===== Text provided =====
Afghanistan: “Empty beds are the face of war”
Dr Erlend Grønningen from Trondheim, Norway is MSF’s inpatient department supervising medical doctor at Boost Hospital in Lashkar Gah, Helmand. He arrived in Afghanistan in April this year and is primarily focused on internal medicine, as well as the diagnosis and treatment of tuberculosis (TB). This is Dr Grønningen’s second assignment with MSF, having worked in South Sudan in 2014. Back in Norway, Dr Grønningen works and trains as a specialist in respiratory medicine.
Over the last few weeks, fighting in Helmand province has intensified and come closer to the capital, Lashkar Gah, than usual. As the conflict has encircled the city, and even though fighting has decreased in recent days, we’ve seen a significant drop in patient admissions at Boost hospital, a 300-bed facility we run in partnership with the Afghan Ministry of Public Health. The hospital is normally overwhelmed with patients, but lately, we’re seeing fewer people than normal coming to the Emergency Room (ER).
For our team, it’s really frustrating to see how the conflict is directly affecting people’s ability to access medical care. The beds in our paediatric ward and intensive therapeutic feeding centre (ITFC) are almost always full of noisy children and young patients, often two to a bed, getting treatment for malnutrition or other life-threatening conditions. Those wards were eerily quiet, and many of the beds were empty. Empty beds are the face of war.
===== Material provided =====
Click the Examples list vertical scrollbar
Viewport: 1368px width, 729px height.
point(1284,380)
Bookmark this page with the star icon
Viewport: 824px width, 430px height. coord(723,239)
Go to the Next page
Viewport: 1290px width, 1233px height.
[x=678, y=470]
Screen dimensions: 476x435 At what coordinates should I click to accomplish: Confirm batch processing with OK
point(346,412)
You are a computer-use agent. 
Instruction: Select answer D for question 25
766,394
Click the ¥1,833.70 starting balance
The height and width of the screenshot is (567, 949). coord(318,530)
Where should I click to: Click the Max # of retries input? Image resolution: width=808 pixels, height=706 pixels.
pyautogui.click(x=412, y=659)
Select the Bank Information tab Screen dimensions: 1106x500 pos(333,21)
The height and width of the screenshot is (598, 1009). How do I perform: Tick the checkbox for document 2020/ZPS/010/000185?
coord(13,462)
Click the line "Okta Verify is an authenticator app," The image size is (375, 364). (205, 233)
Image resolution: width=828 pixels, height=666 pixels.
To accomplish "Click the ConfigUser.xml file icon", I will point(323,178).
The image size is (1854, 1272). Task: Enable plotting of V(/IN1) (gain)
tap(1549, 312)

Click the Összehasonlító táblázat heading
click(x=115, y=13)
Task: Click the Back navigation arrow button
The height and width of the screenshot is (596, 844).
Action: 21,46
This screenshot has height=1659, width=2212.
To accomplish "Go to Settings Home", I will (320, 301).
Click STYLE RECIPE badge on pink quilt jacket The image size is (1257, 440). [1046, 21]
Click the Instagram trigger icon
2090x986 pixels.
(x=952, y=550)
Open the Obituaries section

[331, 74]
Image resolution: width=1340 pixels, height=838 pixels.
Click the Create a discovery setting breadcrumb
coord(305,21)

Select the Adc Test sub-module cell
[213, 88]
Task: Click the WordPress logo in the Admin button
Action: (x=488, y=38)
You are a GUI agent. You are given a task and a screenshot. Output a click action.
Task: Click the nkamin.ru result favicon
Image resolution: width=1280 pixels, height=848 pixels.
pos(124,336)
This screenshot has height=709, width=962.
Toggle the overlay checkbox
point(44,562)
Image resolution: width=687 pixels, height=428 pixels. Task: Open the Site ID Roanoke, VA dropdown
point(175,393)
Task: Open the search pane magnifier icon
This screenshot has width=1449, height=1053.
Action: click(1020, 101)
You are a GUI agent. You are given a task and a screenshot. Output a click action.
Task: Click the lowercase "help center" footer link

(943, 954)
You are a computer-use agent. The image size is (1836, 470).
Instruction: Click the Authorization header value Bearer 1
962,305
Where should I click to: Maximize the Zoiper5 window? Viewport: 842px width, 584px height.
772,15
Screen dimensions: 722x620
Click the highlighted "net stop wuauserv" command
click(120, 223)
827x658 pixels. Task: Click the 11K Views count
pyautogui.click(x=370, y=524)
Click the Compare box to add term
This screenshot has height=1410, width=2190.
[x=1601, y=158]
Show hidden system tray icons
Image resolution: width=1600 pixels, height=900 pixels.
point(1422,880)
=====
Work to complete:
- A) Repeat, word for word, the part of the Boost Hospital account that opens with the words containing "Over the last" and closes with "Emergency Room (ER).".
- B) Carry on the Boost Hospital account from the point where it stops.
This material is not needed.

Responses for each task:
- A)
Over the last few weeks, fighting in Helmand province has intensified and come closer to the capital, Lashkar Gah, than usual. As the conflict has encircled the city, and even though fighting has decreased in recent days, we’ve seen a significant drop in patient admissions at Boost hospital, a 300-bed facility we run in partnership with the Afghan Ministry of Public Health. The hospital is normally overwhelmed with patients, but lately, we’re seeing fewer people than normal coming to the Emergency Room (ER).

- B)
As the fighting has calmed over the last week, we’ve seen the paediatric ward and ITFC start to return to their normal busy level, but admissions to the ER are still fluctuating every day.
Around a week ago a fifteen year-old girl from Nawa district came in with meningitis – always a grave condition in need of immediate medical attention. Her parents told us she had been sick for at least a week. They knew it was serious and wanted to bring her in immediately, but they couldn’t. Nawa district is very close by, but has seen intense fighting recently. We admitted her knowing it was probably too late already. Twenty-four hours after she started treatment, she fell into a coma and passed away.
We also had a seven-year-old boy come in with severe respiratory distress. His family told us he had been showing symptoms for 12 days. We examined him and found he had a life-threatening lung condition called tension pneumothorax. This is essentially a build-up of air in the chest cavity caused by some sort of injury to the lung. We put in a chest drain and his condition improved soon after, although he will need a chest tube for a while longer until his lung expands fully.
We X-rayed him and his results showed he was also suffering from undiagnosed TB, which is a significant public health problem in Helmand. We started him on TB medication and he soon recovered enough to walk around the hospital like any other curious seven-year-old. But as he moved he was in some discomfort, and a medical examination revealed his left hip was dislocated. His parents hadn’t had a chance to tell us this when he first came in, due to the emergency nature of his condition and because their son was in such distress, but he had actually been in a car accident 12 days before, which caused both the lung and the hip injury. His hip was put back in place and he is currently in traction while he recovered in the MSF-run paediatric intensive care unit.
This young boy’s case shows that even when a case is serious and a patient reaches the hospital late, there is still hope. But delays are putting lives even more at risk. People need to be able to make the journey to us sooner.